Task item
Set down all of the lines below exactly as they are given.

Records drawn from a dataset
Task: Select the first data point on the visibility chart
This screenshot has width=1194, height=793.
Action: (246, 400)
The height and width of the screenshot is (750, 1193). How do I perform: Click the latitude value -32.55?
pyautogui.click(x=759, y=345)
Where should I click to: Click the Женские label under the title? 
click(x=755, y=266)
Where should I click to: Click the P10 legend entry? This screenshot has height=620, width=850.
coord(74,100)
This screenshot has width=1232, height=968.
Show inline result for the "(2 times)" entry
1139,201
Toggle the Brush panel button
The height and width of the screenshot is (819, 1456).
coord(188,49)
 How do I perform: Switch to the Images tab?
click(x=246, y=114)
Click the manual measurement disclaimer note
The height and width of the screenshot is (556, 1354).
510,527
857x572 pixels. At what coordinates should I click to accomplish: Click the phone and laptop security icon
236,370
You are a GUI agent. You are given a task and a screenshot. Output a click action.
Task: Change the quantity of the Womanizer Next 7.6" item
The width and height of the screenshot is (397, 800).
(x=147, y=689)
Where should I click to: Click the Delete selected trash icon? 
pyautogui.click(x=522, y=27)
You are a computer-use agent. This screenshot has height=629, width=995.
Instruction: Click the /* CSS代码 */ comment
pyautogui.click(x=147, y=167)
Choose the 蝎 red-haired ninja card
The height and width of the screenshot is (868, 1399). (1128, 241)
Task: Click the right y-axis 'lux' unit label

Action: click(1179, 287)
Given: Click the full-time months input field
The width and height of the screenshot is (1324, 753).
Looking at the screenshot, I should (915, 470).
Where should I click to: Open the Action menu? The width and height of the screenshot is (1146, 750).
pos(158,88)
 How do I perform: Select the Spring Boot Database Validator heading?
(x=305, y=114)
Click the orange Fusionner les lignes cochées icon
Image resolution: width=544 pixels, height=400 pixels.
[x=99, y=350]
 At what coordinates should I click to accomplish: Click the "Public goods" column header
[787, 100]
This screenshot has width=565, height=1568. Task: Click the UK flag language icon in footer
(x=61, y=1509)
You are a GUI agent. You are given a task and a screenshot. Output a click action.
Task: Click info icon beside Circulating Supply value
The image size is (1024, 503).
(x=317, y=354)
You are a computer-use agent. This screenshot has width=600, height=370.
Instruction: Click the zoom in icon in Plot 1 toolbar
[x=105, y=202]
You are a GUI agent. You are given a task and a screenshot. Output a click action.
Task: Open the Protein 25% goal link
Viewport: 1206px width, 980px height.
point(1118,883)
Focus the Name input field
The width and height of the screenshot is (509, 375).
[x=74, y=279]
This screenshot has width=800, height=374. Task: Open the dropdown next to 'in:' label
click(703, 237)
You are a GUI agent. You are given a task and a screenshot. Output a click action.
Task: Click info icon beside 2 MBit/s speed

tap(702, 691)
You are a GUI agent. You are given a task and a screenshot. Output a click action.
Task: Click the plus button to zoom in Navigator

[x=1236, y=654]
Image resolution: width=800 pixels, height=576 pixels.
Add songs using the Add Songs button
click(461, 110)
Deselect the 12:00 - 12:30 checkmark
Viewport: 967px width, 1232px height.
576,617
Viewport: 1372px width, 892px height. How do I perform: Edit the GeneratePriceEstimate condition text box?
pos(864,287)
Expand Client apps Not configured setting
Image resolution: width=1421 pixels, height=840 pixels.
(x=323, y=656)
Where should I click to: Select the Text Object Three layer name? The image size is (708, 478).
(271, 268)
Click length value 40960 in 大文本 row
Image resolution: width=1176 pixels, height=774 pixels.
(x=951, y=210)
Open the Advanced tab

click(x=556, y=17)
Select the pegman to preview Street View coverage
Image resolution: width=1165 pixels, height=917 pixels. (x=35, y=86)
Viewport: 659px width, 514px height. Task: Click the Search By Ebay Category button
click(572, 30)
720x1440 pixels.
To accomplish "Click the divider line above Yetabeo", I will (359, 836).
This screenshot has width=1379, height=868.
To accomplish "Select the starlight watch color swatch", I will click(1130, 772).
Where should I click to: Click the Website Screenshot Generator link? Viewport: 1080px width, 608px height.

Result of this task
Task: Select the first data point on the visibility chart
This screenshot has width=1194, height=793.
Action: (246, 400)
The height and width of the screenshot is (750, 1193). How do I perform: Click the latitude value -32.55?
pyautogui.click(x=759, y=345)
Where should I click to: Click the Женские label under the title? 
click(x=755, y=266)
Where should I click to: Click the P10 legend entry? This screenshot has height=620, width=850.
coord(74,100)
This screenshot has width=1232, height=968.
Show inline result for the "(2 times)" entry
1139,201
Toggle the Brush panel button
The height and width of the screenshot is (819, 1456).
coord(188,49)
 How do I perform: Switch to the Images tab?
click(x=246, y=114)
Click the manual measurement disclaimer note
The height and width of the screenshot is (556, 1354).
510,527
857x572 pixels. At what coordinates should I click to accomplish: Click the phone and laptop security icon
236,370
You are a GUI agent. You are given a task and a screenshot. Output a click action.
Task: Change the quantity of the Womanizer Next 7.6" item
The width and height of the screenshot is (397, 800).
(x=147, y=689)
Where should I click to: Click the Delete selected trash icon? 
pyautogui.click(x=522, y=27)
You are a computer-use agent. This screenshot has height=629, width=995.
Instruction: Click the /* CSS代码 */ comment
pyautogui.click(x=147, y=167)
Choose the 蝎 red-haired ninja card
The height and width of the screenshot is (868, 1399). (1128, 241)
Task: Click the right y-axis 'lux' unit label

Action: click(1179, 287)
Given: Click the full-time months input field
The width and height of the screenshot is (1324, 753).
Looking at the screenshot, I should (915, 470).
Where should I click to: Open the Action menu? The width and height of the screenshot is (1146, 750).
pos(158,88)
 How do I perform: Select the Spring Boot Database Validator heading?
(x=305, y=114)
Click the orange Fusionner les lignes cochées icon
Image resolution: width=544 pixels, height=400 pixels.
[x=99, y=350]
 At what coordinates should I click to accomplish: Click the "Public goods" column header
[787, 100]
This screenshot has width=565, height=1568. Task: Click the UK flag language icon in footer
(x=61, y=1509)
You are a GUI agent. You are given a task and a screenshot. Output a click action.
Task: Click info icon beside Circulating Supply value
The image size is (1024, 503).
(x=317, y=354)
You are a computer-use agent. This screenshot has width=600, height=370.
Instruction: Click the zoom in icon in Plot 1 toolbar
[x=105, y=202]
You are a GUI agent. You are given a task and a screenshot. Output a click action.
Task: Open the Protein 25% goal link
Viewport: 1206px width, 980px height.
point(1118,883)
Focus the Name input field
The width and height of the screenshot is (509, 375).
[x=74, y=279]
This screenshot has width=800, height=374. Task: Open the dropdown next to 'in:' label
click(703, 237)
You are a GUI agent. You are given a task and a screenshot. Output a click action.
Task: Click info icon beside 2 MBit/s speed

tap(702, 691)
You are a GUI agent. You are given a task and a screenshot. Output a click action.
Task: Click the plus button to zoom in Navigator

[x=1236, y=654]
Image resolution: width=800 pixels, height=576 pixels.
Add songs using the Add Songs button
click(461, 110)
Deselect the 12:00 - 12:30 checkmark
Viewport: 967px width, 1232px height.
576,617
Viewport: 1372px width, 892px height. How do I perform: Edit the GeneratePriceEstimate condition text box?
pos(864,287)
Expand Client apps Not configured setting
Image resolution: width=1421 pixels, height=840 pixels.
(x=323, y=656)
Where should I click to: Select the Text Object Three layer name? The image size is (708, 478).
(271, 268)
Click length value 40960 in 大文本 row
Image resolution: width=1176 pixels, height=774 pixels.
(x=951, y=210)
Open the Advanced tab

click(x=556, y=17)
Select the pegman to preview Street View coverage
Image resolution: width=1165 pixels, height=917 pixels. (x=35, y=86)
Viewport: 659px width, 514px height. Task: Click the Search By Ebay Category button
click(572, 30)
720x1440 pixels.
To accomplish "Click the divider line above Yetabeo", I will (359, 836).
This screenshot has width=1379, height=868.
To accomplish "Select the starlight watch color swatch", I will click(1130, 772).
Where should I click to: Click the Website Screenshot Generator link? Viewport: 1080px width, 608px height.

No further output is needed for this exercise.